Insulin has a complex oligomerization pattern which stabilizes the protein during storage. Other proteins favour covalent dimerization through disulfide formation [12][14]. To assess the reason for the highly evolved oligomerization pattern of insulin, the B25C-dimer was used to investigate the effect of the first oligomeric state on insulin's activity and stability.

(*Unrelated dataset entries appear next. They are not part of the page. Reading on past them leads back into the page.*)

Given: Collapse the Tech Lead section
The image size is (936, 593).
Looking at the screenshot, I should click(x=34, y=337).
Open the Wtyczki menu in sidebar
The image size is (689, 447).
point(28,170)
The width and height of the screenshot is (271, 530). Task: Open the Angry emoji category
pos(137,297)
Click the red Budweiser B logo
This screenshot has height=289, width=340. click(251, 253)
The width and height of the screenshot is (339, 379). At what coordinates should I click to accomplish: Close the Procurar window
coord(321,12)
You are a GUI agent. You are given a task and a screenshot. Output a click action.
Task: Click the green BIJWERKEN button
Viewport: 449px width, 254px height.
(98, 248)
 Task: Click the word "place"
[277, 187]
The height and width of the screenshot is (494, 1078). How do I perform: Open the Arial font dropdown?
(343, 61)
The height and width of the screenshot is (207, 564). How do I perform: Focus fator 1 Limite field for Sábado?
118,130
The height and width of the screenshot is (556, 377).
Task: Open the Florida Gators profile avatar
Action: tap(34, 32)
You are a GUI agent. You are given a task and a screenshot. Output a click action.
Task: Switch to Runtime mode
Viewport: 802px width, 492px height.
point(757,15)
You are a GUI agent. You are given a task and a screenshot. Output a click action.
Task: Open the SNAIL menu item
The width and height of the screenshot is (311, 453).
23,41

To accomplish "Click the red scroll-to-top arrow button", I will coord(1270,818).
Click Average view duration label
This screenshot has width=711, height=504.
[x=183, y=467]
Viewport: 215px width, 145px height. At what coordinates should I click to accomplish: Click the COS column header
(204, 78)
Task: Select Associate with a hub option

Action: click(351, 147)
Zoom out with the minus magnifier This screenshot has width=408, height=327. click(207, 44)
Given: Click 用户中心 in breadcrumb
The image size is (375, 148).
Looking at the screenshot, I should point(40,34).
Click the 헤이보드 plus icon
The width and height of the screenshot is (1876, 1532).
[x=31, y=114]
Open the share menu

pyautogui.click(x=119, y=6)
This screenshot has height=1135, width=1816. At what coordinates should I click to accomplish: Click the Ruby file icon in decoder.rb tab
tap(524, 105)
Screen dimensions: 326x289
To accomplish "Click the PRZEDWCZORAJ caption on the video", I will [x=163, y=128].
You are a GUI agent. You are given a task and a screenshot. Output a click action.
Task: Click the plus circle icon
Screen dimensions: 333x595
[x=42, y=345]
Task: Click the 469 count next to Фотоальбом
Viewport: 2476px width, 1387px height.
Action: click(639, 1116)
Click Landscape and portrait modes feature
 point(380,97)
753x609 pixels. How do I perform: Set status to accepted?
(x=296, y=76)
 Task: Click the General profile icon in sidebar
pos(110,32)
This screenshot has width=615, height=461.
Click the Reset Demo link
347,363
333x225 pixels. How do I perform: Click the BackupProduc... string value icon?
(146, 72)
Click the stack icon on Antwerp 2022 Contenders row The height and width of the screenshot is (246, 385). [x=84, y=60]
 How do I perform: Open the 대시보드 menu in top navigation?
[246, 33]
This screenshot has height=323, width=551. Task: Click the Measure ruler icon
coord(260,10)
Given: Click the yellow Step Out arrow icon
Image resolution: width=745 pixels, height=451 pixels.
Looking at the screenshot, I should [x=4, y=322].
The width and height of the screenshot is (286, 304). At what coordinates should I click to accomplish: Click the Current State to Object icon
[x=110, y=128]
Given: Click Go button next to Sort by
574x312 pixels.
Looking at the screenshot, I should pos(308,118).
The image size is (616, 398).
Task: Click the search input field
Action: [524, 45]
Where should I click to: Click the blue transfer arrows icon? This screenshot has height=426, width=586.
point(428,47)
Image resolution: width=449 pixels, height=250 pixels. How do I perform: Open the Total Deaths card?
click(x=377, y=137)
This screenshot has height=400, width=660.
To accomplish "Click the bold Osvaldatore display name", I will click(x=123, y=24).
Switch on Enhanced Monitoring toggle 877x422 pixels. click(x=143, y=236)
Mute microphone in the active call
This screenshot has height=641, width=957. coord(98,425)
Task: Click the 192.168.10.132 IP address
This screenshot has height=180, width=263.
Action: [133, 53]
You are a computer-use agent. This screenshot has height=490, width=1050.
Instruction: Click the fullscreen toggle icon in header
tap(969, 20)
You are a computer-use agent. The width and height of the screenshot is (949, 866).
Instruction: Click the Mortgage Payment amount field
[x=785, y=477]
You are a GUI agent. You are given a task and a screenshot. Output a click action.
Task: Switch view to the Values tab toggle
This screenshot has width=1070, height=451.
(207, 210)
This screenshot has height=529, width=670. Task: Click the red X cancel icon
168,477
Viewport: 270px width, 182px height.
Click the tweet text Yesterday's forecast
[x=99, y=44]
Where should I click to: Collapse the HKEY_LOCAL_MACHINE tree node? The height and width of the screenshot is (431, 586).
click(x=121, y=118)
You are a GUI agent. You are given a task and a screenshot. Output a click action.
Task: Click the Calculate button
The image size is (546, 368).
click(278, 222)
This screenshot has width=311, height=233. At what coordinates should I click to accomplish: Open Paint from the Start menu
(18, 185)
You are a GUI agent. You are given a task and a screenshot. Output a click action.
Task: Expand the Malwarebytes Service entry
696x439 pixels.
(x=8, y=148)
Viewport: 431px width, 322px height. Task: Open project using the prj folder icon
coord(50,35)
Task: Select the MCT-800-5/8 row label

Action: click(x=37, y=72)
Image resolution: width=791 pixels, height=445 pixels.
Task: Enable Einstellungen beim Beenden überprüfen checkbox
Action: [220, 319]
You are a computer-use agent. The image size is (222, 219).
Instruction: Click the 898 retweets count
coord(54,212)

The expression yield of an analogue reflects its stability and the yeast cells ability to fold it [40], [49]. Chaperones are known to play an important role in nascent protein stabilization and folding [5]. Similar to chaperones, insulin oligomerization during expression could play an important role for the ability of the yeast cells to export it into the supernatant [40]. It could be argued that dimerization also causes higher stabilisation during expression compared to the monomeric form. It would therefore be expected that the expression yield of the B25C-dimer be higher than that of HI if this was present as a monomer during expression. The fact that the expression yields of both insulin analogues are similar indicates that HI is present as a dimer during expression in yeast. Until now it has been speculated that insulin associates into dimers in the ER, as it was estimated that the concentration is high enough to allow insulin dimer formation [40]. The requirement for proper folding of the self-associated dimer prior to B25C disulfide bond formation is inferred from the results of insulin's cysteine scan. Although cysteine substitutions in 60% of insulin's positions resulted in expression in yeast, only B25C substitution led solely to dimer formation. In fact, the pulse-chase experiment reported here for the B25C-dimer demonstrated that insulin is indeed associated into dimers during expression and this association likely occurs early in the secretory pathway.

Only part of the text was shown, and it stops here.